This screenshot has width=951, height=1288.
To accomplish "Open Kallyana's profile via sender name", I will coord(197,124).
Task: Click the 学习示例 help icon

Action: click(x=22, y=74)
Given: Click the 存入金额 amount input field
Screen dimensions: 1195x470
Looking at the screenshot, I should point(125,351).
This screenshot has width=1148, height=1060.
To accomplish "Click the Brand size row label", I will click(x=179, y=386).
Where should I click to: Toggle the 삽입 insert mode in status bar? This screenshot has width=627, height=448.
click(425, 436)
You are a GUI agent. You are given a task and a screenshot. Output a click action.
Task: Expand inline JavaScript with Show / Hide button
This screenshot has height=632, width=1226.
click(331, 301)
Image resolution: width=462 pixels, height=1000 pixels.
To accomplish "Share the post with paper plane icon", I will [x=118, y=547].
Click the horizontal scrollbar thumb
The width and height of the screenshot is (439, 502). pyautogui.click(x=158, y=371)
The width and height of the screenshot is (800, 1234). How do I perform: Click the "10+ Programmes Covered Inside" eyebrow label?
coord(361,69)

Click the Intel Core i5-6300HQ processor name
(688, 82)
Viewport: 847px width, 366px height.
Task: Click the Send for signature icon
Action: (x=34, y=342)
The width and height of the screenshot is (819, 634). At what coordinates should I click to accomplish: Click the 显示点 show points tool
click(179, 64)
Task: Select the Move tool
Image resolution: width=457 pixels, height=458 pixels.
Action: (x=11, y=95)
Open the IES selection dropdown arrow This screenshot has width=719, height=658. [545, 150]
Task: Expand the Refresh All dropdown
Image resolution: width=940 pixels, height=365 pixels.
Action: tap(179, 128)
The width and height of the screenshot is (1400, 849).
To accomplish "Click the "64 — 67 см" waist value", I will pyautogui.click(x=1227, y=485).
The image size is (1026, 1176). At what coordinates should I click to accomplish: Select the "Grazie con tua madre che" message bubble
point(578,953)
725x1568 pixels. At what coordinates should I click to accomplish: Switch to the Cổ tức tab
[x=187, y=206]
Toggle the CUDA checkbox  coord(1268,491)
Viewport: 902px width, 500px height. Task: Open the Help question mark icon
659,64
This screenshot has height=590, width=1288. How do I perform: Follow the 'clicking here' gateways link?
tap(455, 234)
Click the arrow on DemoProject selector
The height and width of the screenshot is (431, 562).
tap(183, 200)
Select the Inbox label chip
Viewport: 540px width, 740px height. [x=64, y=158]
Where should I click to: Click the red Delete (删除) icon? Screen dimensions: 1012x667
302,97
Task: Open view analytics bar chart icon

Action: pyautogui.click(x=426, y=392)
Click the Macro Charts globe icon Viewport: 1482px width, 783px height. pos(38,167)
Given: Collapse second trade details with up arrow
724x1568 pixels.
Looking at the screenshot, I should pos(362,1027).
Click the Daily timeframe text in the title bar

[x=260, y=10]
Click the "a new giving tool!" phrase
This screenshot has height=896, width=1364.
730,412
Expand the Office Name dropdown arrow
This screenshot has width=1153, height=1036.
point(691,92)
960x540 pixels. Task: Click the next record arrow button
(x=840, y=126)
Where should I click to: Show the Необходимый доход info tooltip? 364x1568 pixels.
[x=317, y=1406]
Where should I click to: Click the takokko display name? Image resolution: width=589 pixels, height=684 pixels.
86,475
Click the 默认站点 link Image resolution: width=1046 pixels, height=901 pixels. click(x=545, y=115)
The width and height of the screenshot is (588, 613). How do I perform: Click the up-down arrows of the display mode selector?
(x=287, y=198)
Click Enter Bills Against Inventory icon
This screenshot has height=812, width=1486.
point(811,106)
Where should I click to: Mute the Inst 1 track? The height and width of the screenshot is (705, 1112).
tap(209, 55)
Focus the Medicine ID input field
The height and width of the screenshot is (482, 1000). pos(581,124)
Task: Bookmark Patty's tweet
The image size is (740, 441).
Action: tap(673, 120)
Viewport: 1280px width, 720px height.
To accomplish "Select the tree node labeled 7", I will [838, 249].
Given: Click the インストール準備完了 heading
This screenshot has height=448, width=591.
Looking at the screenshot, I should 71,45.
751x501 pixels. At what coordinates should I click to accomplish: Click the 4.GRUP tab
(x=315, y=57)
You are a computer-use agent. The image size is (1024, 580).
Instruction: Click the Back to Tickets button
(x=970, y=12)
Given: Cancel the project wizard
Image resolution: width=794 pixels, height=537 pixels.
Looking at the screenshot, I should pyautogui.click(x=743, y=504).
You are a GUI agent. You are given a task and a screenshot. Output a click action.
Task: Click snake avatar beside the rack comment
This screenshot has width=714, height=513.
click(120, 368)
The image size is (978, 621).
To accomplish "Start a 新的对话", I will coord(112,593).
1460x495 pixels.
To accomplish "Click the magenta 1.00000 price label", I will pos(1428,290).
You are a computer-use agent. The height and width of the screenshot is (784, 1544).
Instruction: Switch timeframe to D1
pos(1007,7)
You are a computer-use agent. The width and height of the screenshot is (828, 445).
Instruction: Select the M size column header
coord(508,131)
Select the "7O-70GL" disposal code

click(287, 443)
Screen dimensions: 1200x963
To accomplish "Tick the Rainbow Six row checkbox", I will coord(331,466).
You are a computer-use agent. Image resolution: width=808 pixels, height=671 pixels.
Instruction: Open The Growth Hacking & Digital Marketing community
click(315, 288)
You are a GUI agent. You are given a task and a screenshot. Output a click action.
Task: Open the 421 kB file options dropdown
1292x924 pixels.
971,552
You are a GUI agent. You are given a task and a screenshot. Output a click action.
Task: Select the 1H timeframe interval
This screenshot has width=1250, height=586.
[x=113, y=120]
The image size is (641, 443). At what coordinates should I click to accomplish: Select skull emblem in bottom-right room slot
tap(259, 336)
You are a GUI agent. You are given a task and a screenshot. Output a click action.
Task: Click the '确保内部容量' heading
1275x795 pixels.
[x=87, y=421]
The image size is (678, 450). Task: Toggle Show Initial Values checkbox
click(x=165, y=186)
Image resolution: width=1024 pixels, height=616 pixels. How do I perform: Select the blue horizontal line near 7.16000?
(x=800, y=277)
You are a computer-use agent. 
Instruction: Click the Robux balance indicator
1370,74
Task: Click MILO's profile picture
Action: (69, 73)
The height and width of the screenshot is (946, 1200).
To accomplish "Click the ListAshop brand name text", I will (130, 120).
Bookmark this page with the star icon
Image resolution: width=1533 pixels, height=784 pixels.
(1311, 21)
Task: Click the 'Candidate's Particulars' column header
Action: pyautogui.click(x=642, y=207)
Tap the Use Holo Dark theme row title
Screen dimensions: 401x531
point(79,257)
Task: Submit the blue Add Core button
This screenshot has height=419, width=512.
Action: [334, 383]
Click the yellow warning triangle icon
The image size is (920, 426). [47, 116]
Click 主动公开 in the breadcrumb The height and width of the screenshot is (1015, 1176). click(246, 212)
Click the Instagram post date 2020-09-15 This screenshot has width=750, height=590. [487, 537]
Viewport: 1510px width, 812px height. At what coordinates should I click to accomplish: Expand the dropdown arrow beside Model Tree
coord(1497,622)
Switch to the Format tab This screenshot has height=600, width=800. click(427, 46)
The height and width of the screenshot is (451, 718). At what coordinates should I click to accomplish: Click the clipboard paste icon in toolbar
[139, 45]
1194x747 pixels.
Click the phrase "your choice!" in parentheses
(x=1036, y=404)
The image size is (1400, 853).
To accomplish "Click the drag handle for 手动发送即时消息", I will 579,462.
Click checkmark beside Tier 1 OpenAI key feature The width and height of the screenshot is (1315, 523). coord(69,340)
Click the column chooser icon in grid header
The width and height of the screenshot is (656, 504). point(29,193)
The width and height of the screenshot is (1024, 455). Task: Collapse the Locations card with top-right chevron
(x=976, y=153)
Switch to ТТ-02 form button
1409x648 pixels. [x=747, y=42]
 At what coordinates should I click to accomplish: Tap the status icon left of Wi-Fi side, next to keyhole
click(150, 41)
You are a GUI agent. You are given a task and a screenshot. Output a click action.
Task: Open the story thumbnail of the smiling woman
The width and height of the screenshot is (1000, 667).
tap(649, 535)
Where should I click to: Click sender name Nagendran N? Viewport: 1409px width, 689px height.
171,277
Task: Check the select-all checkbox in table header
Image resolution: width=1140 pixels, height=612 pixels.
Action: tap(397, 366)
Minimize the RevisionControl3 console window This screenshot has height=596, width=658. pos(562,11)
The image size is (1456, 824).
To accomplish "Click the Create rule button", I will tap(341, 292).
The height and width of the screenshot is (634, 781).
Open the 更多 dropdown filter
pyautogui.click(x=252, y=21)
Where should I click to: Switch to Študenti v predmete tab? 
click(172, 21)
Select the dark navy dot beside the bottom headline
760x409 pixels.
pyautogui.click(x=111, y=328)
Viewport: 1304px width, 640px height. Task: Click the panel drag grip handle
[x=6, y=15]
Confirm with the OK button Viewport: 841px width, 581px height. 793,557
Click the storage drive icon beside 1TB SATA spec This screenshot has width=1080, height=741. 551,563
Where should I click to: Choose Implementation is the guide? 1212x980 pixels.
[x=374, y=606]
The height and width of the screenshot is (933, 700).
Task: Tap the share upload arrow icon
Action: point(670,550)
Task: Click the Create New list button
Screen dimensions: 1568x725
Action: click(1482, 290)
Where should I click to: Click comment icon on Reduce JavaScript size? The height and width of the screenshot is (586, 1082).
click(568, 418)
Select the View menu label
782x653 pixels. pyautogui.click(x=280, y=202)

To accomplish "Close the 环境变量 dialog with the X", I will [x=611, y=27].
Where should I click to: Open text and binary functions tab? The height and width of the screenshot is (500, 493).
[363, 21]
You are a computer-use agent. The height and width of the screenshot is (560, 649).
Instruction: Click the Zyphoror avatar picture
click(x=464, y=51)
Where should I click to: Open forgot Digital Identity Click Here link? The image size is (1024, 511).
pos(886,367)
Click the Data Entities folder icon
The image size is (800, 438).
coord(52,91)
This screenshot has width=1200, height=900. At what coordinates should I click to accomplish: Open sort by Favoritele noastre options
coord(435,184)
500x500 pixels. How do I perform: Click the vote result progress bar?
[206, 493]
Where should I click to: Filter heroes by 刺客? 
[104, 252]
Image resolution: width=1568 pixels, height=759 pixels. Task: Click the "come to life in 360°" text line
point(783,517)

══════════

Give again exactly, and only, the lines above starting at the one with "The width and height of the screenshot is (1400, 849)." and ending at the one with "Given: Collapse second".

EXERCISE RESPONSE:
The width and height of the screenshot is (1400, 849).
To accomplish "Click the "64 — 67 см" waist value", I will pyautogui.click(x=1227, y=485).
The image size is (1026, 1176). At what coordinates should I click to accomplish: Select the "Grazie con tua madre che" message bubble
point(578,953)
725x1568 pixels. At what coordinates should I click to accomplish: Switch to the Cổ tức tab
[x=187, y=206]
Toggle the CUDA checkbox  coord(1268,491)
Viewport: 902px width, 500px height. Task: Open the Help question mark icon
659,64
This screenshot has height=590, width=1288. How do I perform: Follow the 'clicking here' gateways link?
tap(455, 234)
Click the arrow on DemoProject selector
The height and width of the screenshot is (431, 562).
tap(183, 200)
Select the Inbox label chip
Viewport: 540px width, 740px height. [x=64, y=158]
Where should I click to: Click the red Delete (删除) icon? Screen dimensions: 1012x667
302,97
Task: Open view analytics bar chart icon

Action: pyautogui.click(x=426, y=392)
Click the Macro Charts globe icon Viewport: 1482px width, 783px height. pos(38,167)
Given: Collapse second trade details with up arrow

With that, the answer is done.